Instruction 1 —
Answer these questions using the article on social listening and Nintendo's Miitomo app:
(a) What does the internet classify the vast majority of social users as?
(b) How many of Twitter's 1.3bn registered users have ever sent a tweet?
(c) What do Miitomo users earn for each answer they give or listen to?
Instruction 2 — Write the next part of the article on social listening and Nintendo's Miitomo app, starting after its final sentence.

Social listening is all the rage when it comes to analysing consumer behavior, determining people’s views of a brand, service or product and comparing a company’s public reputation to its competitors.
One of the challenges social listening faces however is the vast majority of social users the internet classifies as “lurkers”.
Silent observers, they would be the equivalent of the guy at the party quietly observing everyone from a distance, going to awkward extremes to avoid any kind of interaction.
A recent GlobalWebIndex report shows that 66% of Facebook users didn’t post anything on the social network during Q3 last year. Twitter also has a high number of passive users – according to these stats, though Twitter has 1.3bn registered users, only 550mil of them have ever sent a tweet.
Which is why Nintendo’s recently launched app / social platform / game, Miitomo is raising eyebrows among marketers the world over.
Reaching out. Touching you. Touching Miiiiiiiiii…
Strip all the fluff away and what we’re looking at here with an app like Miitomo is essentially a closed social network that rewards it’s users for volunteering random information about themselves.
You fire up the app create a Mii and connect with friends from Facebook and Twitter.
Then things get a little weird. Your Mii asks you a series of questions that range from being fairly innocuous (what’s your favourite pizza?) to philosophical (would you rather be popular and poor or rich and lonely?) to deeply personal (if you could give your childhood self some advice, what would it be?).
Your answers are shared with your friends and vice versa. For each answer you give or listen to, you earn coins.
You can then use the coins to buy different items of clothing for your Mii, dress him up, super-impose him onto your photos and share on social, with hilarious consequences.

Supplied information —
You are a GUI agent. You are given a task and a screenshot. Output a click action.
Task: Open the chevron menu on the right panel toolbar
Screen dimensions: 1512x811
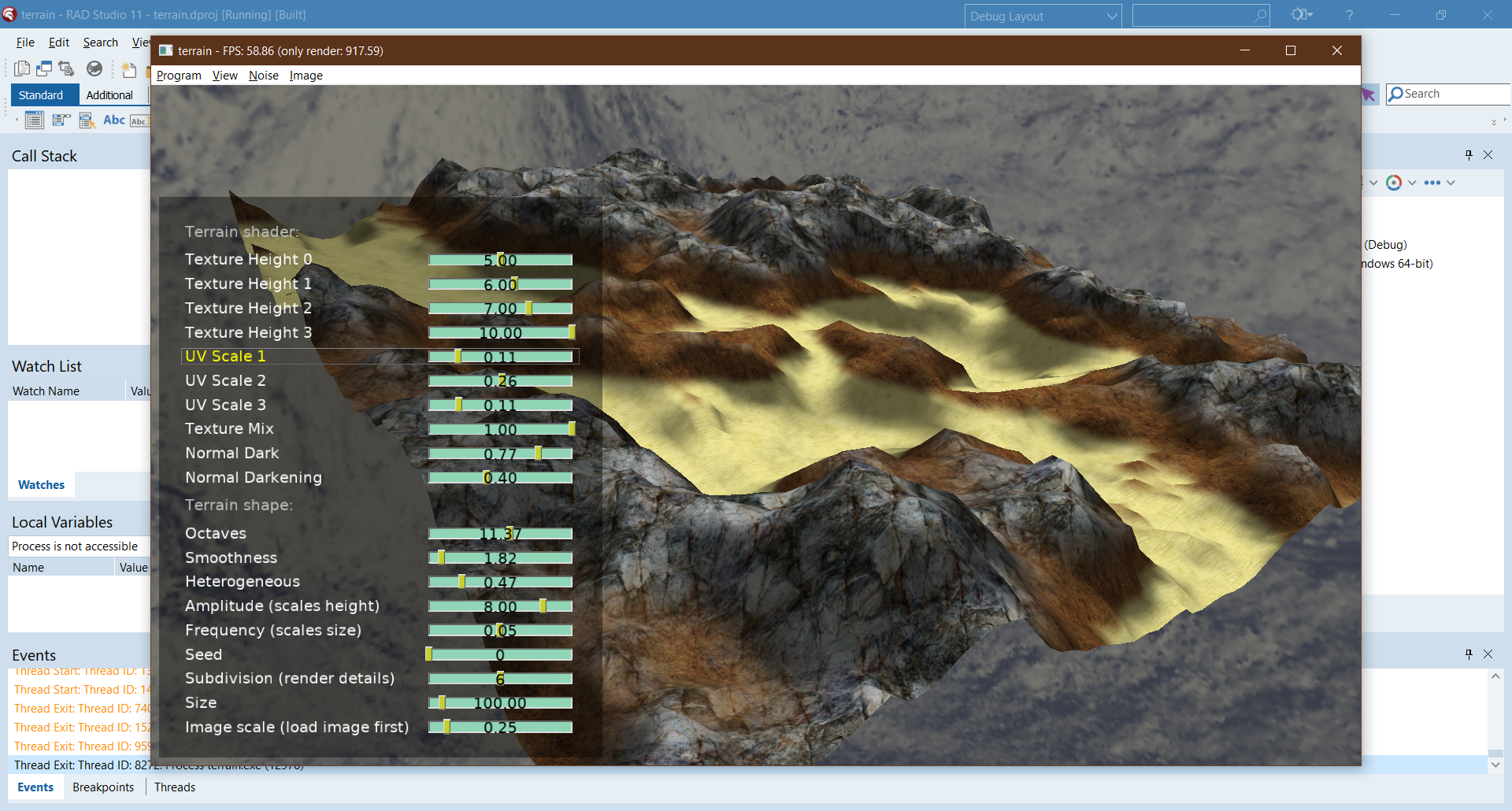(x=1451, y=182)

Expected answer 1 —
(a) Lurkers
(b) 550mil
(c) Coins

Expected answer 2 —
Say hello to the Miim:
Cute, but what does this mean for marketers?
Firstly, let’s look at some numbers.
Yesterday marked exactly three weeks since Miitomo launched worldwide.
In the first week it was downloaded over 350,000 times a day.
It currently has 4mil monthly active users and 1mil daily active users and is making $280,000 a week.
What it’s also doing is gathering a goldmine of data about its users, because unlike a platform like Twitter in which random people can follow and troll you (unless you set your profile to private), Miitomo only lets you connect with people you trust, thus creating a social environment where users are more likely to share the kind of details about their lives marketers can only dream of.
Provided, of course, that they don’t just reply with utter nonsense, though one could argue that this could be far more telling as it would suggest you could get away with serving some pretty “out there” advertising to someone who, for example, answers with “colostomies” when asked what his favourite way to relax is and lists his favourite food as dirt.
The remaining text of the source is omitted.